When Dwayne Throneberry closed his haunted house, The Main Street Morgue, two autumns ago, he swore he’d shaken his last skeleton at his last screaming teenager.
A plan to rebuild downtown Kansas City, including a new corporate headquarters for tax-prep giant H&R Block and an entertainment district, had claimed the building in which the Morgue had terrorised for decades.
Throneberry, who had already laid to rest two other haunted houses nearby, said he’d had it with the headaches endemic in the industry and what he considered a lack of respect for his business by city officials.
But as the northern autumn chill this year began to creep back into Kansas City, which at one time counted more than a dozen haunted houses, Throneberry found himself in an old, 5400m2 warehouse, assembling vampire forests and plugging back in the sound machine.

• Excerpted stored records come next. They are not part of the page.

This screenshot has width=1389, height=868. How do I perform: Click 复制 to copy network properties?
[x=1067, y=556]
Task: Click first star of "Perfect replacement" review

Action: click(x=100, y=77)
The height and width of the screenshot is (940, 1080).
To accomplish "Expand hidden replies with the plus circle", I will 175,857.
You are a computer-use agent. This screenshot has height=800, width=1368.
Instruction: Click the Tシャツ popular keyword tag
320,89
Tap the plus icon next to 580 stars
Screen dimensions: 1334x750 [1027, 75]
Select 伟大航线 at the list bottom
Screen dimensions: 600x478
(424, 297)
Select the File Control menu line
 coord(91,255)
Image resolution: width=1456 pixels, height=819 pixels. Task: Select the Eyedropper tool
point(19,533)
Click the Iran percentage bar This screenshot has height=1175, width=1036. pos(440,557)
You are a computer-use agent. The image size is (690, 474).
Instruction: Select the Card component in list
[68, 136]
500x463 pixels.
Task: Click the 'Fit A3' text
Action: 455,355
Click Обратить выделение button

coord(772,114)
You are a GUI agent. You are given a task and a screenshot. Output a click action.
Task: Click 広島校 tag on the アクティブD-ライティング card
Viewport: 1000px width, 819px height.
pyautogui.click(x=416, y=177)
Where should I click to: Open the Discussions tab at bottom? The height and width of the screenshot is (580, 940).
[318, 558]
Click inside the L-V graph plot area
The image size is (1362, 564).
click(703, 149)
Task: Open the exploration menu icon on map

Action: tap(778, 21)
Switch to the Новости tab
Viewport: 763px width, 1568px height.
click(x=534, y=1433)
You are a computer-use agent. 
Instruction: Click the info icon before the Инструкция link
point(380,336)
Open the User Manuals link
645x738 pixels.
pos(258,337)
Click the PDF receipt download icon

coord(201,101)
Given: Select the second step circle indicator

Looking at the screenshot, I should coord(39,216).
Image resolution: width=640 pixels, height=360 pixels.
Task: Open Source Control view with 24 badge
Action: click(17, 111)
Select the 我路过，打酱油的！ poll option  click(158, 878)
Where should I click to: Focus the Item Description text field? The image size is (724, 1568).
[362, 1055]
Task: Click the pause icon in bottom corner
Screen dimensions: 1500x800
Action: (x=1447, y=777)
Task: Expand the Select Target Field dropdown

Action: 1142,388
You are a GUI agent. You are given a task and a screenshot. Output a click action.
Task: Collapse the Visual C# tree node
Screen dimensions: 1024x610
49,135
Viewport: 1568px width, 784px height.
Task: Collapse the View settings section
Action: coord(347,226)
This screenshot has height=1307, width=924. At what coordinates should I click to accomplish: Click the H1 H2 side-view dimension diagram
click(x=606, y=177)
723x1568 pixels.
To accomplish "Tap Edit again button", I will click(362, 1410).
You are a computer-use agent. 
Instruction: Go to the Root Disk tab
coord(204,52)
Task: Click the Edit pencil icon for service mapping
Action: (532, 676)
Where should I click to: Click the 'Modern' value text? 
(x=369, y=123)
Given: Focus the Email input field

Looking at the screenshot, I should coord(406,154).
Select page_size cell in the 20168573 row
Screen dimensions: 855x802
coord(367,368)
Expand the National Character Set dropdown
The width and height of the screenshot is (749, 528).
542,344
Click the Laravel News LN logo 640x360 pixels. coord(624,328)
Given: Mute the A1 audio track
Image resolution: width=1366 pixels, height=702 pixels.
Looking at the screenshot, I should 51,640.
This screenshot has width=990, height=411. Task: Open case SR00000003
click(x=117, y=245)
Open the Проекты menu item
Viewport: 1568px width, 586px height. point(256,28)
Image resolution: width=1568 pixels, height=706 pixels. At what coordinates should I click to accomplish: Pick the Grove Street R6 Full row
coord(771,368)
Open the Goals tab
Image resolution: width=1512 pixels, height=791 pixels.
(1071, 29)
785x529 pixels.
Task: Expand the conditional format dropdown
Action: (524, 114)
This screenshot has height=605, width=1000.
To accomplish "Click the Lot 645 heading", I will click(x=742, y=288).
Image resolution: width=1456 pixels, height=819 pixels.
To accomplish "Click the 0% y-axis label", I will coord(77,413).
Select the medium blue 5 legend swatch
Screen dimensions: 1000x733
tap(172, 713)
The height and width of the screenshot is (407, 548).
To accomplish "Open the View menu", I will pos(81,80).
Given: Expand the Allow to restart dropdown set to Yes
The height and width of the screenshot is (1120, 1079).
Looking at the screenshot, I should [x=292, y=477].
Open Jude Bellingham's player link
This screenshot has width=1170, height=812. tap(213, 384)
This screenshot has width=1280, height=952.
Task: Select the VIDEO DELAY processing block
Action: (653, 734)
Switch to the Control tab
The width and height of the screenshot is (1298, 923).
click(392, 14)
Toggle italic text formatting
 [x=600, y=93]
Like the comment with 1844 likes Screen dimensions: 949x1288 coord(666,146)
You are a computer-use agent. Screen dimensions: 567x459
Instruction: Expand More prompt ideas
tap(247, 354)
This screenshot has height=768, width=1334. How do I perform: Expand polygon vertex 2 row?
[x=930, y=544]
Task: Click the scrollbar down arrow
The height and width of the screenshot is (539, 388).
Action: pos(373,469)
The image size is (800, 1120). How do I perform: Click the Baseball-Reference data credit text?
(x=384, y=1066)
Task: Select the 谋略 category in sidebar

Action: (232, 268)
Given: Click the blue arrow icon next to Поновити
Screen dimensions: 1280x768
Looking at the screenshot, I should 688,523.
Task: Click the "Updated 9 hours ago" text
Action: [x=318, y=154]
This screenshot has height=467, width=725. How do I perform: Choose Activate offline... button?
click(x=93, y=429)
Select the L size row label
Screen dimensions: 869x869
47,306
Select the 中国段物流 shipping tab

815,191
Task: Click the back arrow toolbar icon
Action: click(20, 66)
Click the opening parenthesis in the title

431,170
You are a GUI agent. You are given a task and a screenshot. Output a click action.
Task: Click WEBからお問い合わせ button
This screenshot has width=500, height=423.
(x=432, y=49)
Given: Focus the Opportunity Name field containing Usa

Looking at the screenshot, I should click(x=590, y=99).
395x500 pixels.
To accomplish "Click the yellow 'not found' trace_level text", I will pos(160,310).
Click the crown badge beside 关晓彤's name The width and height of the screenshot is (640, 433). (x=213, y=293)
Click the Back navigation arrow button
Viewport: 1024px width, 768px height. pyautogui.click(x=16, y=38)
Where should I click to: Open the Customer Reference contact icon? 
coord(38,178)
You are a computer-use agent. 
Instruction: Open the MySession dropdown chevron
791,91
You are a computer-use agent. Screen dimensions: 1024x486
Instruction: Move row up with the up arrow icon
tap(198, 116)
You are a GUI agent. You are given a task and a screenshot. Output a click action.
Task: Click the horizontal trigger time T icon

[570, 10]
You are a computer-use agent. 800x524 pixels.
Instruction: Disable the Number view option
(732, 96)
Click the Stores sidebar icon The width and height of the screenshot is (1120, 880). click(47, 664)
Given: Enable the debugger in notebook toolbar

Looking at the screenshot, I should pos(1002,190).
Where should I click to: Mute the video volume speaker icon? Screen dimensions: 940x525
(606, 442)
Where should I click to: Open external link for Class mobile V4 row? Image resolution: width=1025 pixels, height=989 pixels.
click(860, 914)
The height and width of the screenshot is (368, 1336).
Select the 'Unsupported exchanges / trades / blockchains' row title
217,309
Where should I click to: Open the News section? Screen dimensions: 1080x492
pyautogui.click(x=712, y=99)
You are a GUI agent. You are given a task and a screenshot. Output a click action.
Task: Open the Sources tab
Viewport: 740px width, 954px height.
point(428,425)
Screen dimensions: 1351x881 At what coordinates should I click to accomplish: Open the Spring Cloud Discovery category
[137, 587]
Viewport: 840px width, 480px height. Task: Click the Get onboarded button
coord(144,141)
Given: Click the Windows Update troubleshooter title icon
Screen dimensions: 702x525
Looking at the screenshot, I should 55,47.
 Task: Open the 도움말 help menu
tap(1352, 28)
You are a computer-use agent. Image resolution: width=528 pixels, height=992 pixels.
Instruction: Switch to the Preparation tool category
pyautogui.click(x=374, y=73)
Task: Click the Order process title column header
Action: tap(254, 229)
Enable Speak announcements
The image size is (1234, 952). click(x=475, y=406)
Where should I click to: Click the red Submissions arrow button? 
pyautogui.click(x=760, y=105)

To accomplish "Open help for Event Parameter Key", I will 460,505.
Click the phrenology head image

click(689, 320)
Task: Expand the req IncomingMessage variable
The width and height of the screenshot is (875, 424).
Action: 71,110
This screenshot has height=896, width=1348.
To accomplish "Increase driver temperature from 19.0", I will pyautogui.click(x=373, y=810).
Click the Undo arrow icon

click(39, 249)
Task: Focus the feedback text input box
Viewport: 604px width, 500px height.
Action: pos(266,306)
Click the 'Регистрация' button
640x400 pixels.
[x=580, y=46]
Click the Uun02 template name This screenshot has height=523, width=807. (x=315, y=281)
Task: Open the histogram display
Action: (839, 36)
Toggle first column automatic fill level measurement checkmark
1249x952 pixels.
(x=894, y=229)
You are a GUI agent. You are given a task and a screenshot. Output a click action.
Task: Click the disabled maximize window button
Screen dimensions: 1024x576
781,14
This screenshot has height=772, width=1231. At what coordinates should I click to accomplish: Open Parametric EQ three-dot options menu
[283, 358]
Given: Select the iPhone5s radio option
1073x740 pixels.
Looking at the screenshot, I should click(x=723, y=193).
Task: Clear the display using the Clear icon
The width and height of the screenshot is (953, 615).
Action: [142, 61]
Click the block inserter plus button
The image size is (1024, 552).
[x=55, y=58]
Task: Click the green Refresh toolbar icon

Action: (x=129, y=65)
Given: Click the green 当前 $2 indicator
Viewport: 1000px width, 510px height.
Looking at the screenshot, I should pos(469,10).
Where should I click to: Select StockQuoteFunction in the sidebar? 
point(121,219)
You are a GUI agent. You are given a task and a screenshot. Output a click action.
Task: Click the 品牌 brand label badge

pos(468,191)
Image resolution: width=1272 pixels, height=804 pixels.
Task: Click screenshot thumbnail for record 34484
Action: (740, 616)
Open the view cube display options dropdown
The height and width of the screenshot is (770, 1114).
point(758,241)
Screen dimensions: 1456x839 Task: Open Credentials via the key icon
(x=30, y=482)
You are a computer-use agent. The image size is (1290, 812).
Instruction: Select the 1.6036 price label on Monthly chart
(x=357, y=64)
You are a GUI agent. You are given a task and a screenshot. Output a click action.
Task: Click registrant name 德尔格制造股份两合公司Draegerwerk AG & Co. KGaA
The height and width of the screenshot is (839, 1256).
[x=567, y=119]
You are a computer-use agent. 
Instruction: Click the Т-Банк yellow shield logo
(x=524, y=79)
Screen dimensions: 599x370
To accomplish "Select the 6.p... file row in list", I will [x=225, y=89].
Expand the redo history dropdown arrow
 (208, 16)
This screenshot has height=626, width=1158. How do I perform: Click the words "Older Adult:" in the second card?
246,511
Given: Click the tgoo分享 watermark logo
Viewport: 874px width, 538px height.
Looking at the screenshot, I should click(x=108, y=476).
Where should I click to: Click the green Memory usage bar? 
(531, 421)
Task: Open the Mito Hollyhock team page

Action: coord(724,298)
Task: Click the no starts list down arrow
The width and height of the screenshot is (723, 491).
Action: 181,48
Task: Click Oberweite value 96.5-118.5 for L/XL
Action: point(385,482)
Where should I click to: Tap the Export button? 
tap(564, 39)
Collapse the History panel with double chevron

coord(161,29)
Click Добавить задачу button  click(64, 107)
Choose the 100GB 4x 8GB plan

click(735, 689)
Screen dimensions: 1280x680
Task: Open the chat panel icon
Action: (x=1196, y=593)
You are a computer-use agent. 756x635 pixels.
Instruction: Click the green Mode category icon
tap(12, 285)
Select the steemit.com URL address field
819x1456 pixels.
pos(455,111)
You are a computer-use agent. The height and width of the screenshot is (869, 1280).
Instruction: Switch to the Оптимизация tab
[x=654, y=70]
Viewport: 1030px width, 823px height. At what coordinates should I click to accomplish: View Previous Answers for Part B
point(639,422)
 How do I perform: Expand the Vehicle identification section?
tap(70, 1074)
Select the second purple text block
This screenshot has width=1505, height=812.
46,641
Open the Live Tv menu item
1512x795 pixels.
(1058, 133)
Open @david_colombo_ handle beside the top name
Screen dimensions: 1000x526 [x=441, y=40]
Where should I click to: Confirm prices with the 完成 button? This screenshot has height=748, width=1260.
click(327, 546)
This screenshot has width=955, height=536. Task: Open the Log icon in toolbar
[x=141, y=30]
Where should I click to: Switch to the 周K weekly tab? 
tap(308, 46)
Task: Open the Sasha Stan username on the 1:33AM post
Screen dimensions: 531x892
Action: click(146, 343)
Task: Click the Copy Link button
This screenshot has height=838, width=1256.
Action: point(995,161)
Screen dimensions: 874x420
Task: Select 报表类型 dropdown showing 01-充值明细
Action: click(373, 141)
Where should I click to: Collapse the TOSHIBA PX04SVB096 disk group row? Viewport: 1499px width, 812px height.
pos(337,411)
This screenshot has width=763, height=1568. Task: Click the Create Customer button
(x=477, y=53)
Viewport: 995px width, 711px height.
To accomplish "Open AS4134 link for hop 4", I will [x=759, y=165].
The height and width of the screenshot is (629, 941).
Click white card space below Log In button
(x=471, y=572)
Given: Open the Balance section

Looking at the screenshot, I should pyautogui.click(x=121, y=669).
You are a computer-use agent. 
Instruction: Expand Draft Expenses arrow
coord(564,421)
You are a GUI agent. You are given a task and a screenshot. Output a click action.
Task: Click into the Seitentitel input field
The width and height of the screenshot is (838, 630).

When I saw the inside, I knew I would build a haunted house here,” he said, taking a break from nine months of getting The Morgue ready. “I saw the dungeon in the basement. I saw Frankenstein’s laboratory on the fourth floor.”
Haunted houses have long been a tradition of Halloween, evolving from Jaycee charity tents and cold bowls of spaghetti ‘innards’ to the sophisticated spook factories of today featuring movie-quality makeup and special effects. Long lines of thrill-seekers now pay up to US$30 (£17) apiece for a half-hour or more of controlled fright.
But those in the business say haunted houses, a growth industry only five years ago, have reached their peak. Urban renewal in many of the nation’s bigger cities has cut off operators from cheap locations, safety regulations have driven up the cost of doing business and outfitting the haunted house with the latest animatronic zombies or computer controlled ghouls has become an expensive arms race few can keep up with. Haunts built into existing amusement parks have also put pressure on their unaffiliated brethren.
“So many people who get in the business are artist-types who enjoy scaring people and don’t understand that if you don’t have the money, you don’t get to play anymore,” said haunted house designer Leonard Pickel, who edits the industry magazine Haunted Attractions (www.hauntedattraction.com). “Scaring people is easy. Making money scaring people is a lot harder.”
It’s difficult to determine how many haunted houses there are now. Excluding Halloween-themed attractions like hayrides, pumpkin patches and corn mazes, Pickel estimated there are between 3000 and 5000 haunted houses operating this year.
Larry Kirchner, another haunted house designer/operator and president of the St Louis-based International Association of Haunted Attractions, guessed lower, saying there are probably around 600 professional events, the remainder being run by charities.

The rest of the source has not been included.